Work order: Every entry must reappear in your answer exactly as written, though its pictures must not.

Start of Raw data

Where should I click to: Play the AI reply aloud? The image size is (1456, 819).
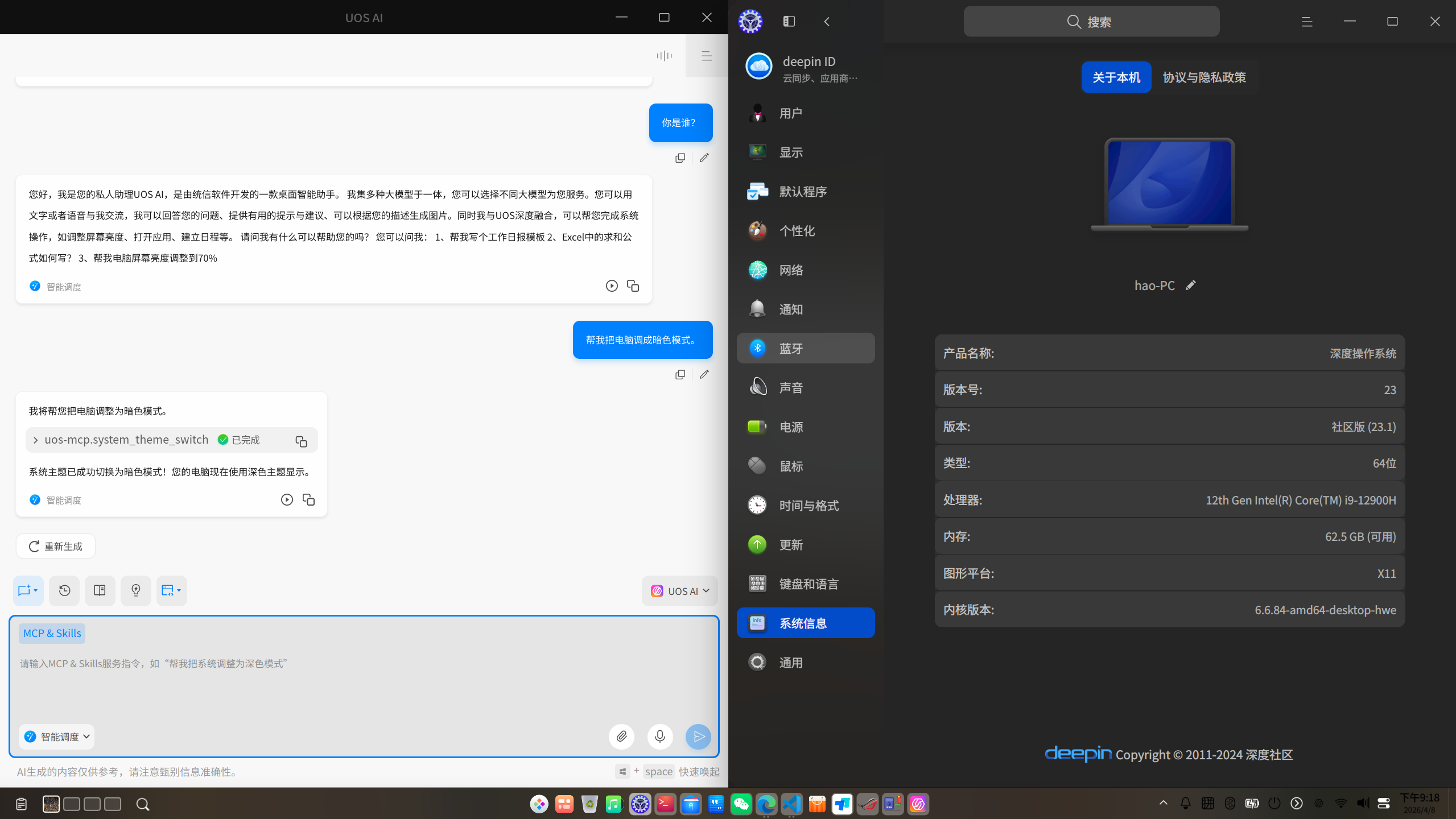point(286,499)
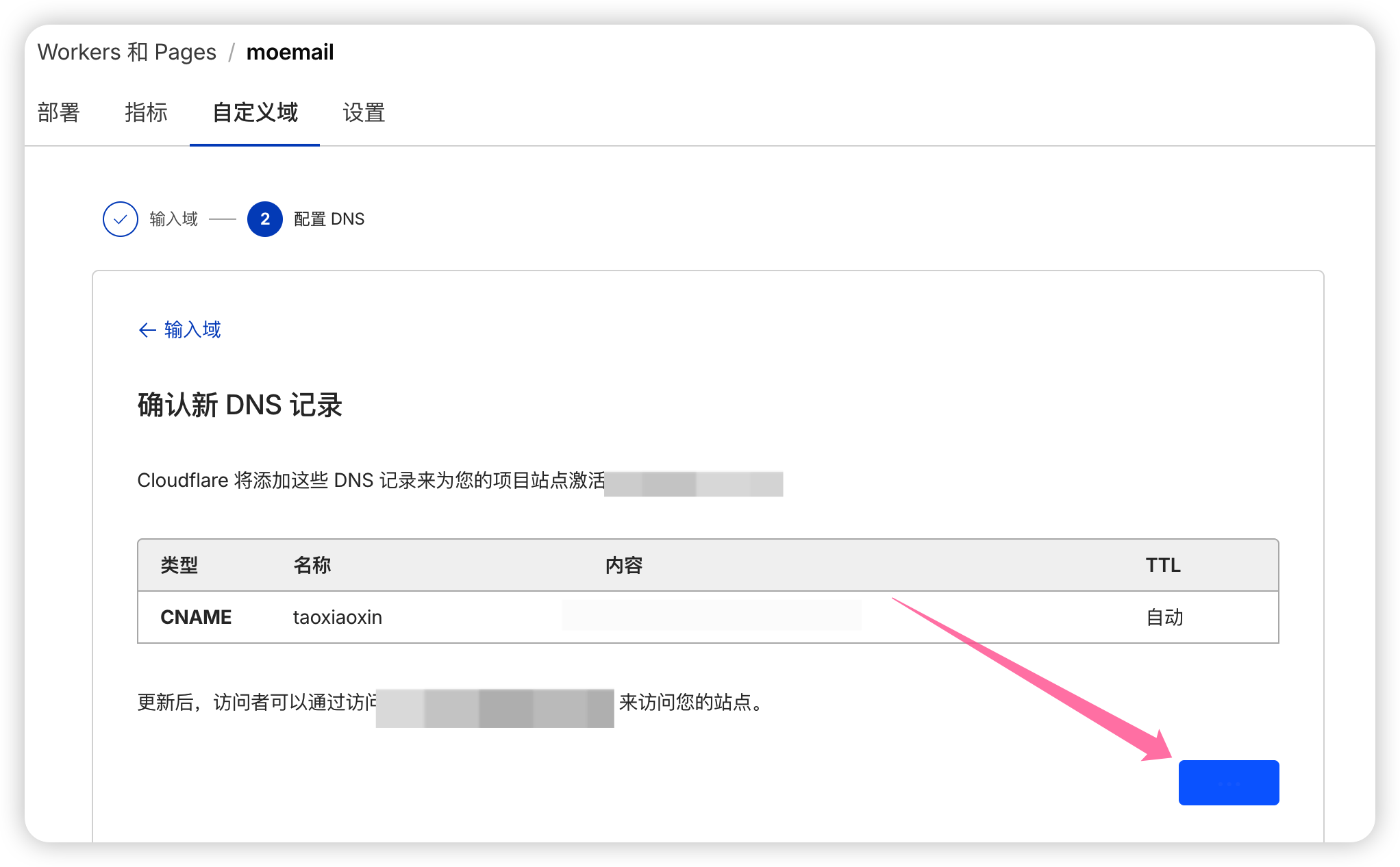This screenshot has height=867, width=1400.
Task: Select the 自定义域 tab
Action: 255,112
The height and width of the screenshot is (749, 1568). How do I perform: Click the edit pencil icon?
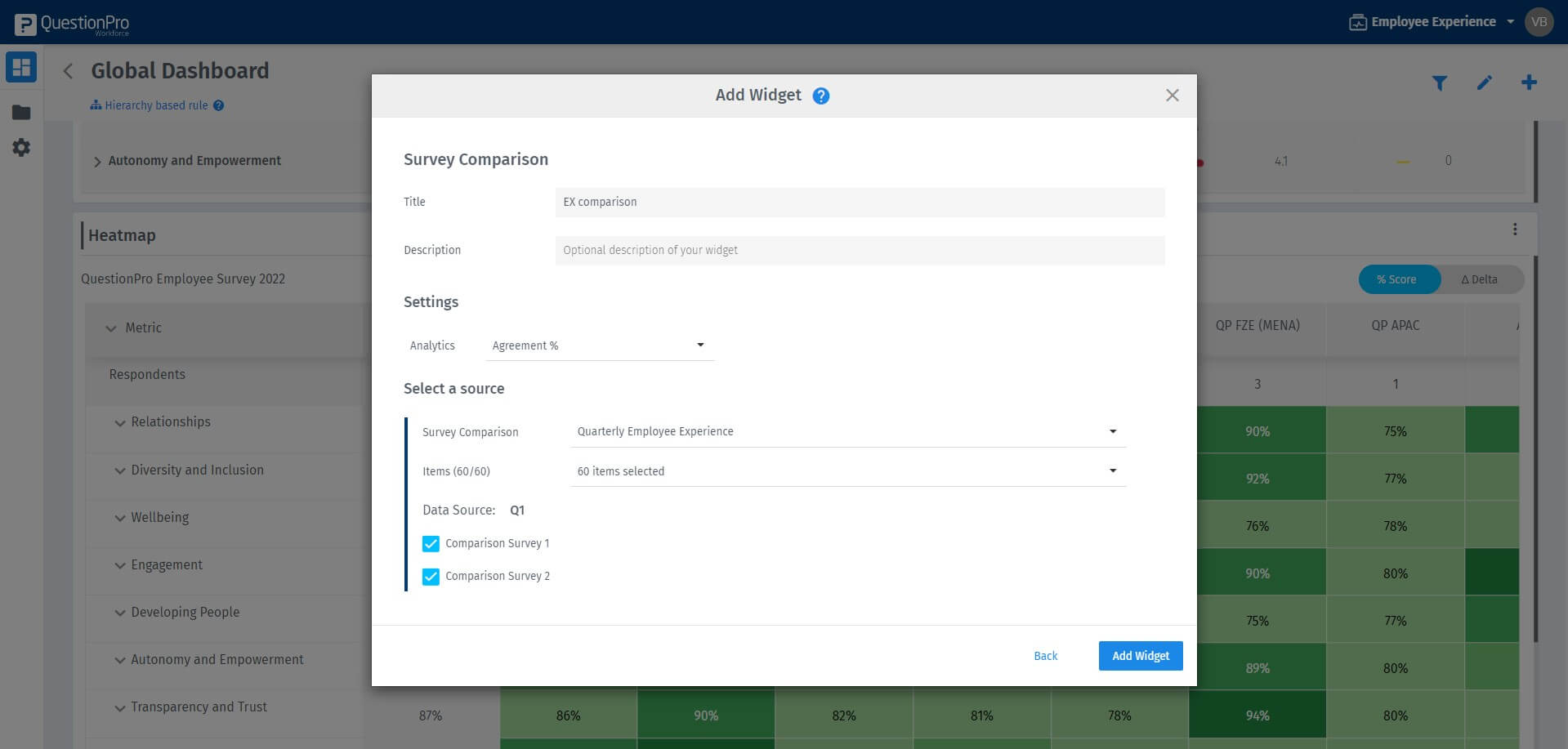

End of Raw data

Final answer:
Where should I click to: Play the AI reply aloud? The image size is (1456, 819).
point(286,499)
This screenshot has height=867, width=1400.
Task: Select the 自定义域 tab
Action: 255,112
The height and width of the screenshot is (749, 1568). How do I perform: Click the edit pencil icon?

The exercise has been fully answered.